> _What is expected_:
In the listing that follows, the range to quote begins at the line that has "The image size" and ends after the line that has "the minutes field"; quote it verbatim and add nothing.

> _Dataset entries_:
+++
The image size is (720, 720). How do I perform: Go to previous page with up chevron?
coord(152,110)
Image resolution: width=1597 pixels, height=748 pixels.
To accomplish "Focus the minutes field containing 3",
+++
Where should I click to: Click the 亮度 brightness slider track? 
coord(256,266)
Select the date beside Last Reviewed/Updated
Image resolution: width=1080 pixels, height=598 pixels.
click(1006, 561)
+++
> _Exercise result_:
The image size is (720, 720). How do I perform: Go to previous page with up chevron?
coord(152,110)
Image resolution: width=1597 pixels, height=748 pixels.
To accomplish "Focus the minutes field containing 3",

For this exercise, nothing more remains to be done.